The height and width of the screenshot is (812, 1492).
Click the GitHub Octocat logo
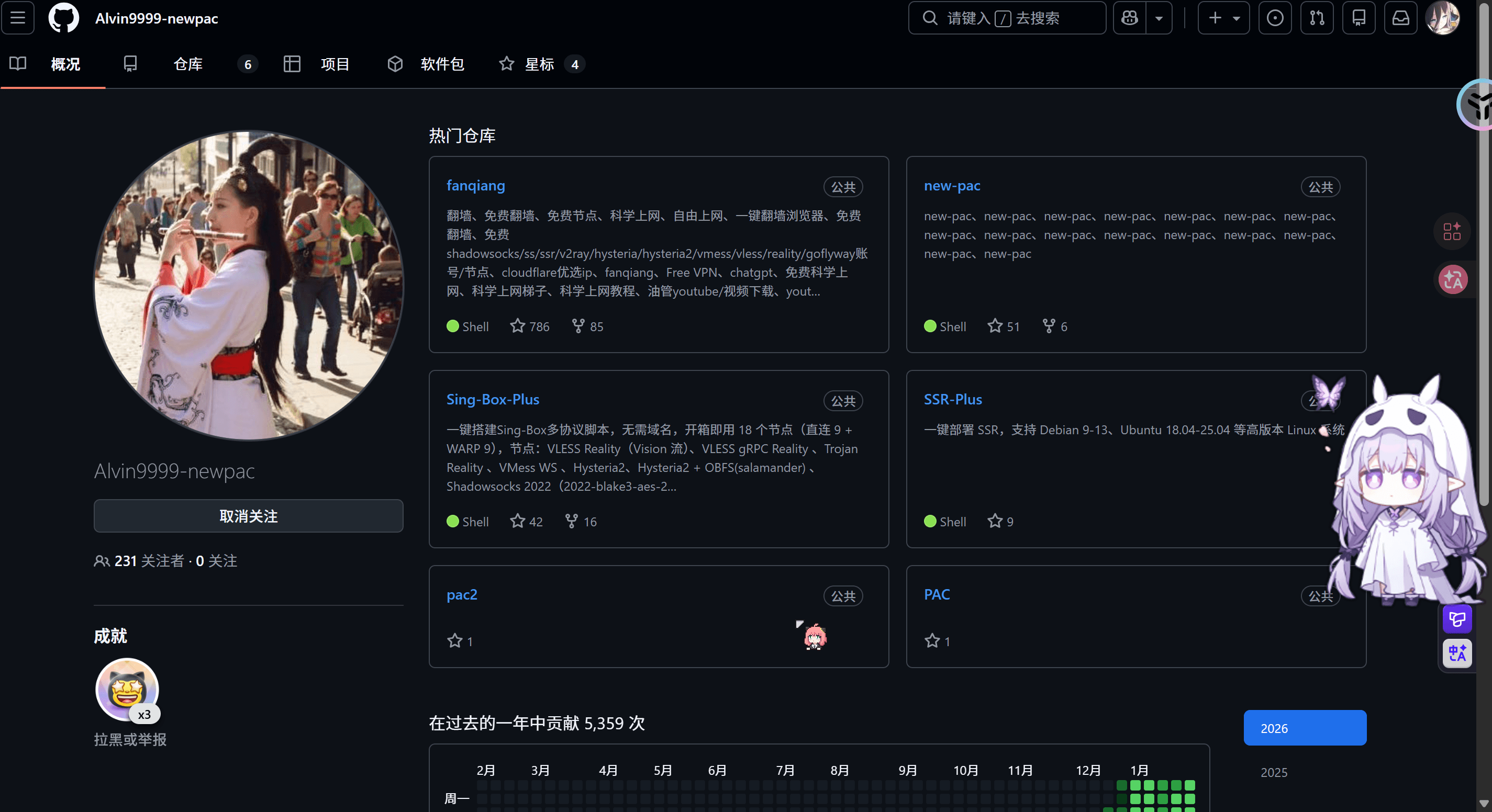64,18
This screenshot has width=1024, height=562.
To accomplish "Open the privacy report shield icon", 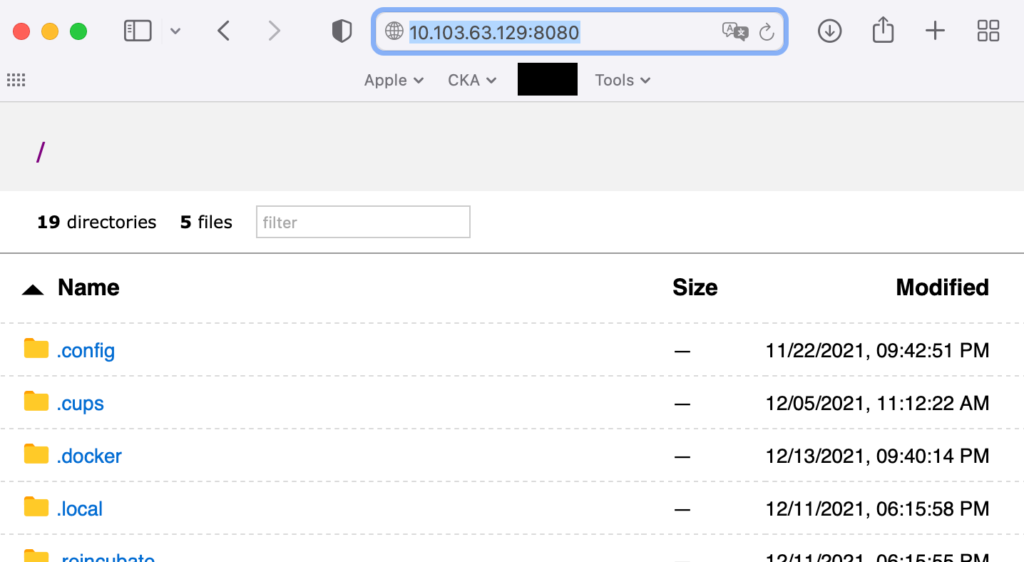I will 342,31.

###

### Task requirements
Pick out each line of the entries above that contains the word "height", and copy those lines in full.

### Exercise response
The height and width of the screenshot is (812, 1492).
This screenshot has width=1024, height=562.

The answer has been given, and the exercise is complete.